我們將會了解3dsmax提供哪些MR的選項給我們使用,跟著材質教學,最後我們把這些觀念一步一步的加入在實作上。
In part 1 of this tutorial we'll discuss
Then, in Part 2 of this tutorial we'll discuss
You can download my starter scene here, though I'm not including the texture files because they're copyrighted so you may get an error message. Any complex materials I create will be provided through a scene file, too.
在part1的教學我們將會討論
什麼是sss材質
fast sss材質 和 fast sss skin 材質
然後 part2我們討論
sss physical 材質 和 parti-volume材質
您可以從上面download my starter scence here的連結下載教學檔案,
但是檔案沒有包含貼圖,因為有版權問題,所以當您打開檔案的時後可能會出現錯誤,
一些複雜的材質,作者也會透過這個檔案,提供您如何創建
What is Sub-Surface Scattering
什麼是 "次表面散射 SSS "
If you're already familiar with what SSS is you can safely skip this section.
Wikipedia really does the best job of explaining what subsurface scattering is:
如果您己經熟悉什麼是sss,您可以跳過這個段落,
維基百科己經對sss材質有很好的解譯了。
Subsurface scattering (or SSS) is a mechanism of light transport in which light penetrates the surface of a translucent object, is scattered by interacting with the material, and exits the surface at a different point. The light will generally penetrate the surface and be reflected a number of times at irregular angles inside the material, before passing back out of the material at an angle other than the angle it would have if it had been reflected directly off the surface. Subsurface scattering is important in 3D computer graphics, being necessary for the realistic rendering of materials such as marble, skin, and milk.
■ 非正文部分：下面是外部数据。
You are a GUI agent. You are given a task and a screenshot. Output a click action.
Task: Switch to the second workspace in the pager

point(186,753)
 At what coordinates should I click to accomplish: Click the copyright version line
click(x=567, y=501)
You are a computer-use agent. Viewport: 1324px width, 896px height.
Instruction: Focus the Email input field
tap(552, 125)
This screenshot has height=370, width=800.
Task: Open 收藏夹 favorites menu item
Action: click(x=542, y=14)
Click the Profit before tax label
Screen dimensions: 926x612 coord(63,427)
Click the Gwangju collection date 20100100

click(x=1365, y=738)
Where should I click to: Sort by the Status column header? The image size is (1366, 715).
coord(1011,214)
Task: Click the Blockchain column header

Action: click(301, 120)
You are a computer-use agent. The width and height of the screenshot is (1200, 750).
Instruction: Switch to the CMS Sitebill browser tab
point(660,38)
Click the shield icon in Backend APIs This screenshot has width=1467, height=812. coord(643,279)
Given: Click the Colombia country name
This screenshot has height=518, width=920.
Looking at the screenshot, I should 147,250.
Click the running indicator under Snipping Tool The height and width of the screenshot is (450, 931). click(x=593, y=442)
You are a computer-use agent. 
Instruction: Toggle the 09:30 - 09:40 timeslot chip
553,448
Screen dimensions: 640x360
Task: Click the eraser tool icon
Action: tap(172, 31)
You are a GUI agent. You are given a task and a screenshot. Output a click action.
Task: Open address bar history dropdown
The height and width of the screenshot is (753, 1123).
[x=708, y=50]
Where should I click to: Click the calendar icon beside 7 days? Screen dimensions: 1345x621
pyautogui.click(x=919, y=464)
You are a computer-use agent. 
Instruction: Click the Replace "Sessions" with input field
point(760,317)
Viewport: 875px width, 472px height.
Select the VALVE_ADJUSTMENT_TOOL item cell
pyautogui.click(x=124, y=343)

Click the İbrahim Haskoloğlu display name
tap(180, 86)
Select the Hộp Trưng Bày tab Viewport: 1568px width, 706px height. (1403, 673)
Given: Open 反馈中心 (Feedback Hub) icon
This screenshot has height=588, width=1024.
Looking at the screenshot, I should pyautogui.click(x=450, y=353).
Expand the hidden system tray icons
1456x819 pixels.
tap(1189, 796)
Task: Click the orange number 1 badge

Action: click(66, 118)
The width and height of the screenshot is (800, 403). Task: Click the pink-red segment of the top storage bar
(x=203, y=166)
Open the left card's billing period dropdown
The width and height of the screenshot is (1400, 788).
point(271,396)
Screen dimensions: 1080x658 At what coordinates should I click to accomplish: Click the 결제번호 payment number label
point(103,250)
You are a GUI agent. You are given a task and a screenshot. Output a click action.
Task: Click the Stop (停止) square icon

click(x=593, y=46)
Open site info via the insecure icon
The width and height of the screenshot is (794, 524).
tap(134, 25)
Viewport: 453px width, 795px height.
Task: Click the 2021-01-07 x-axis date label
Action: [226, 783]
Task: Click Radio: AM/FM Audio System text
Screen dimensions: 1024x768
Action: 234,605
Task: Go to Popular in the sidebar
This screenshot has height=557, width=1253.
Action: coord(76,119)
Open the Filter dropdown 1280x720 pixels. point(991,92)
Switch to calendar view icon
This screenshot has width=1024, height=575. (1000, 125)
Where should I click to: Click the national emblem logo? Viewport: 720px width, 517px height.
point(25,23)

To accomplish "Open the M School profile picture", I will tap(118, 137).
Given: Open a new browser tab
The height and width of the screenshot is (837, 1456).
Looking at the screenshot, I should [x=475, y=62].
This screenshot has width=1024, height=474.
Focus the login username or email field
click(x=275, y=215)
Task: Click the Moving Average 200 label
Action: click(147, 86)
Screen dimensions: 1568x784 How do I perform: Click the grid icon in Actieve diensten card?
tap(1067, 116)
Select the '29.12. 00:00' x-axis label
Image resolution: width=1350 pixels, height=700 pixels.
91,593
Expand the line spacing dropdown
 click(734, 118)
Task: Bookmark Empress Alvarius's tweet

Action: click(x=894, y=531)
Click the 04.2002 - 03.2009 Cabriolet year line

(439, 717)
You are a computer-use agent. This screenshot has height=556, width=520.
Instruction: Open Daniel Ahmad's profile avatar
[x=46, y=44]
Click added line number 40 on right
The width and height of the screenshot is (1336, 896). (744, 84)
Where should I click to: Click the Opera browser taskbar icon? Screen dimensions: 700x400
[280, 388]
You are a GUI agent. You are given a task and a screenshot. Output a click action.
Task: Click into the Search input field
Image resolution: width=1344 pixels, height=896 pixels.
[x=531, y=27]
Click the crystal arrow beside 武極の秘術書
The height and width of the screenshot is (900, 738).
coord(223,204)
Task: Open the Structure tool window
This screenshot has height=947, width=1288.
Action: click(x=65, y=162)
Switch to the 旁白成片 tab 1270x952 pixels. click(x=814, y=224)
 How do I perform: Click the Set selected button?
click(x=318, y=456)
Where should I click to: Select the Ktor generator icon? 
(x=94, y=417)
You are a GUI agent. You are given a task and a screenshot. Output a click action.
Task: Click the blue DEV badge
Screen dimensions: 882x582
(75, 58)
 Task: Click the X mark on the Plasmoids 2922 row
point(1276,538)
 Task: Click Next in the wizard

SSS主要的原理是光穿透帶有一點透明物件表面的光傳遞,
散射是基於材質與光的作用,再不同的地方透出表面,
光通常穿透表面和反射不同角度的內部材質,
再回傳某個角度次表面材質回來之前,會先反射最直視的材質,
3s對3dcg來說很重要,
尤其是在計算真實的材質像大理石、皮膚、年奶等
You've probably seen this effect before- like when you hold a flashlight over your fingers or the sun shines through your eyelids. The light travels through your skin and gets scattered, taking on a reddish color.
When enabled in a render it can have a subtle but dramatic impact on how your renders look. Direct light sources will shine light on your object and, when configured correctly, mental ray will be able to scatter and color that light the same way that light would behave in real life. Consider the images below.
在之前您應該己經看過類似的效果,當手電筒光穿過手指頭或太陽光穿過眼皮,
當光穿透您的皮膚和散射出一點微紅色.
當使用3s算圖時,它會在外觀產生微妙而巨大的影響,
光源直接將照在你的物件上,並正確設置時,
mr能夠真實的表現在現實生活中的樣子。
看看下面的圖片。
What Sub-Surface Scattering Options Are Available
次表面散射有什麼選項可以使用
mental ray in 3d Studio Max 2009 has four material-based sub-surface scattering modes and one 「faked」 mode. These are:
max2009的mr有4種基本sss模式與一種「假的」sss模式
- SSS Fast Material
- SSS Physical Material
- SSS Fast Skin Material
- SSS Fast Skin Material + Displace
- Parti-Volume Material
For the purposes of this tutorial, we'll be considering the SSS Fast Skin Material and the SSS Fast Skin Material + Displace as virtually identical. They're only differentiated by the ability to add a displacement map. Examples of each are shown below at default settings appropriate for the scene size. We'll go over material settings later in this tutorial.
在這個教學中, 將會考慮到Fast Skin Material 和 SSS Fast Skin Material + Displace
基本上是一樣的,下面每個測試的範例都是默認設置的場景大小,
我們將會在教學中複習材質的設定.
Sub-Surface Scattering Examples
A Deep Dive into the SSS Fast Material
深入sss fast 材質
Let's begin with the simplest SSS material- the SSS Fast Material. I'll use a gradient ramp, a rainbow map, and a single render to demonstrate the effect of various parameters. Note that I won't render all of them because many of these parameters have to be pretty extreme in order to change the render. Besides, 99.9% of the time you won't have to alter parameters like Lightmap size or Falloff strength.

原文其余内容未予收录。